Hit & Run is a 2009 EP by Canadian power pop quartet Sloan.

==Recording and release==
The album was recorded in the summer of 2009, with the majority being completed before Chris Murphy's involvement in an actual hit and run collision in July, after which the EP is named. The EP was released on Sloan's own Murderecords label, in a digital download-only format.

On September 29, prior to the EP's release in November, the single "Take It Upon Yourself" was released as a free digital download to subscribers of Sloan's fan mailing list.
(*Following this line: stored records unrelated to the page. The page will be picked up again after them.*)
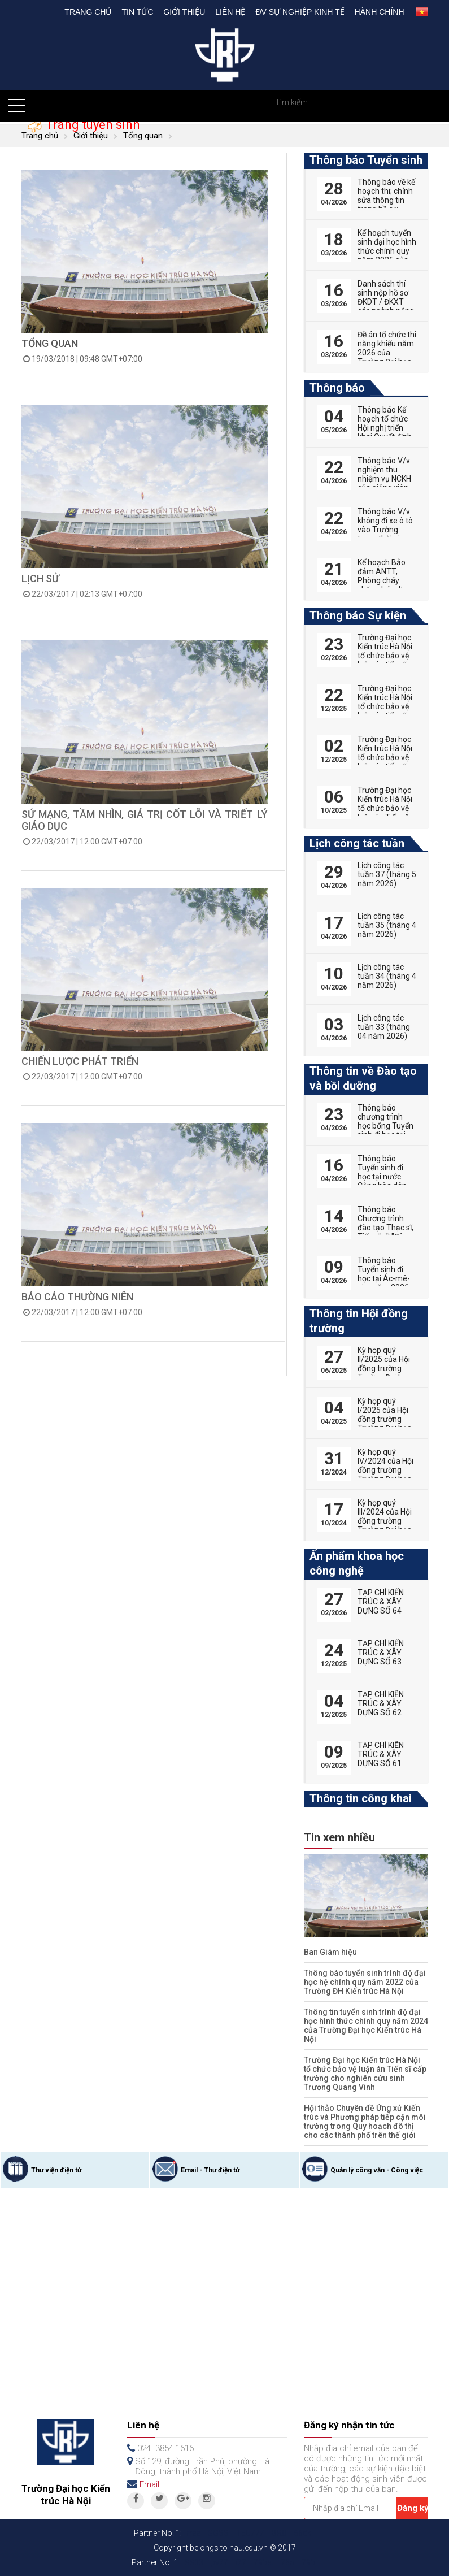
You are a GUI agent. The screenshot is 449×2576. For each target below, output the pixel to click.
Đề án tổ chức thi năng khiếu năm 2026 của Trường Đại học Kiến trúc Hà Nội (387, 352)
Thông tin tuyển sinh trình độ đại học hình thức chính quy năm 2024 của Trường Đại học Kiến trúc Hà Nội (366, 2025)
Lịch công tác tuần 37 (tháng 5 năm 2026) (387, 874)
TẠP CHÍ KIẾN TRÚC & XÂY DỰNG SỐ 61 (381, 1754)
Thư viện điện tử (56, 2170)
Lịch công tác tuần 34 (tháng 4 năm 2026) (387, 976)
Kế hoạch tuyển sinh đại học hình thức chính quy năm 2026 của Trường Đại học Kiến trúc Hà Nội (387, 255)
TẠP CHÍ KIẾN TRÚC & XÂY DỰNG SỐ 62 (381, 1703)
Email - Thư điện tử (210, 2170)
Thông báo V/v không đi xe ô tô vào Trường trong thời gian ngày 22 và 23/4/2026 (385, 534)
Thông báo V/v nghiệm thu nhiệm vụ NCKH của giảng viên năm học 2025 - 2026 (385, 483)
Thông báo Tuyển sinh (365, 160)
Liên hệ (230, 11)
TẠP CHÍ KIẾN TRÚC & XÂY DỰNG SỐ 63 (381, 1652)
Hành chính (379, 11)
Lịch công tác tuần (356, 843)
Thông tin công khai (360, 1798)
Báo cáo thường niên (77, 1297)
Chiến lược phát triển (79, 1061)
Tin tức (137, 11)
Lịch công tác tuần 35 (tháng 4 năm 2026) (387, 925)
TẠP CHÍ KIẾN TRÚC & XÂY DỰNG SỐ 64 (381, 1601)
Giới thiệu (184, 11)
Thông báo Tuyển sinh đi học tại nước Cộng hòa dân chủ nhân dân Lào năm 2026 (383, 1181)
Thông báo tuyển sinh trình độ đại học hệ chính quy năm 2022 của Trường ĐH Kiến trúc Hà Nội (365, 1982)
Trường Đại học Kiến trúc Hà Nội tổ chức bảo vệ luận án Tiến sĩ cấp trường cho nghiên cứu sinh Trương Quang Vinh (365, 2073)
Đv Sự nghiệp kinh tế (299, 11)
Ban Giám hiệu (330, 1952)
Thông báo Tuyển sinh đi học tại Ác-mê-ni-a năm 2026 (384, 1274)
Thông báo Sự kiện (357, 615)
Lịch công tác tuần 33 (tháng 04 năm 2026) (384, 1026)
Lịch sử (40, 578)
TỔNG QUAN (49, 343)
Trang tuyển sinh (91, 125)
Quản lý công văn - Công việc (376, 2170)
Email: (150, 2484)
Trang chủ (87, 11)
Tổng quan (143, 136)
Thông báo (337, 387)
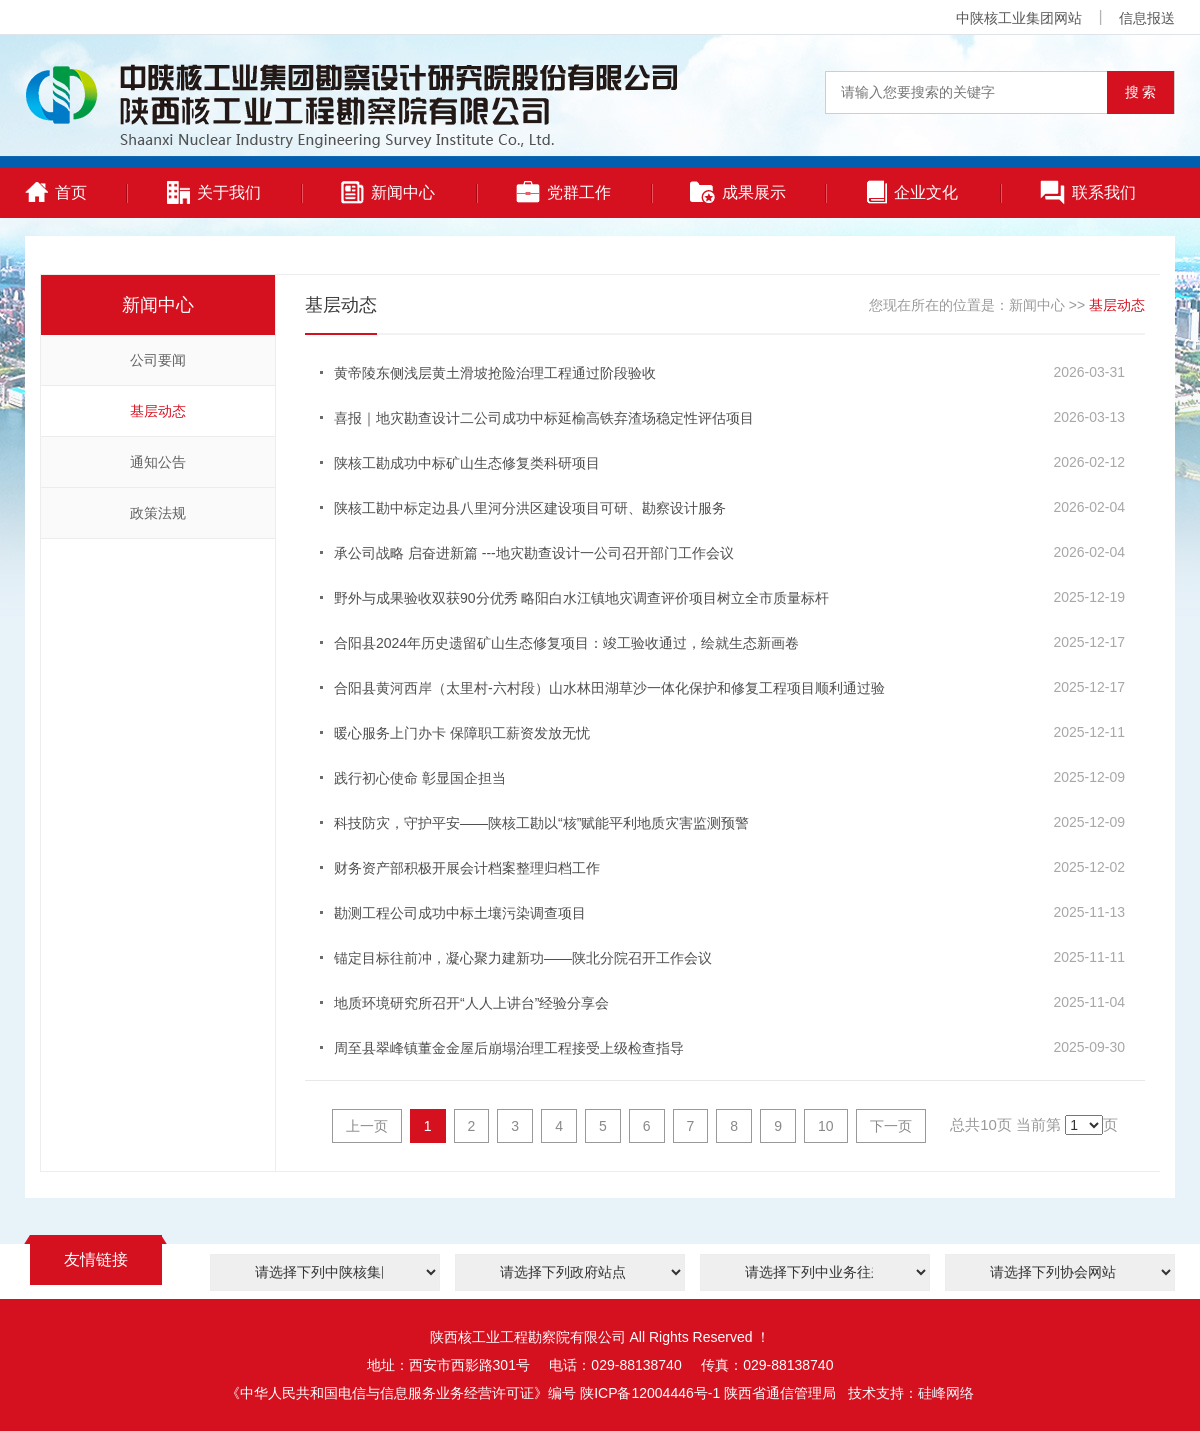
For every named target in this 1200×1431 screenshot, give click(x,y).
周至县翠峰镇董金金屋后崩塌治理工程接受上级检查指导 (509, 1048)
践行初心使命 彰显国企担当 (420, 778)
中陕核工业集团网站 (1019, 18)
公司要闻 (158, 360)
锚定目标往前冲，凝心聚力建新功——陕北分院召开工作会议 (523, 958)
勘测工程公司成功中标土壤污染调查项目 (460, 913)
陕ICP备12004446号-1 (650, 1393)
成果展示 (738, 192)
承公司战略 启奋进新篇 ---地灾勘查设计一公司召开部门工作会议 (534, 553)
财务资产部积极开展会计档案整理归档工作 (467, 868)
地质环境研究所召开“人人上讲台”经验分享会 (471, 1003)
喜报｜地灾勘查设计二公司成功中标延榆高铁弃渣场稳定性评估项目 (544, 418)
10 (826, 1126)
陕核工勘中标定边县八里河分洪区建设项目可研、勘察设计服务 (530, 508)
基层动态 (158, 411)
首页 (56, 192)
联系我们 (1088, 192)
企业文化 (912, 192)
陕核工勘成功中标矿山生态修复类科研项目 (467, 463)
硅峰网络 (946, 1393)
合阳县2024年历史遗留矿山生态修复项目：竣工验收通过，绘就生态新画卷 (566, 643)
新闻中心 (388, 192)
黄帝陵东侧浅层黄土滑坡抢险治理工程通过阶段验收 (495, 373)
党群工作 (563, 192)
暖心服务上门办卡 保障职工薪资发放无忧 (462, 733)
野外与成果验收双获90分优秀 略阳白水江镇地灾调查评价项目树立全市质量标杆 (581, 598)
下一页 (891, 1126)
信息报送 (1147, 18)
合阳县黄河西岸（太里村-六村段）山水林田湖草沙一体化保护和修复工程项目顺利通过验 (609, 688)
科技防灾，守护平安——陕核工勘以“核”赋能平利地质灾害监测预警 (541, 823)
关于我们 (214, 192)
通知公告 (158, 462)
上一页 (367, 1126)
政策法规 (158, 513)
In November 2018 - nine years after its digital release - Sloan announced they would be pressing and selling the EP on vinyl.

==Track list==
1. "Take It Upon Yourself" - 2:34 (Murphy)
2. "Midnight Mass" - 2:10 (Ferguson)
3. "Is It Never" - 3:12 (Pentland)
4. "Where Are You Now?" - 2:02 (Scott)
5. "Oh Dear Diary" - 3:15 (Murphy)
6. "Get Out of Bed" - 2:45 (Scott) (iTunes/streaming bonus track)

==Reception==
Andrew Scott's track "Where Are You Now?", described as "garage rockin'" and "full of crotch-rock swagger and shouts", reached the number one spot on the February 20 edition of CBC Radio 3's in-house R3-30 chart. The song spent a total of five weeks on the chart, having debuted on, "for the first time in R3-30 history", the unbroadcasted previous edition.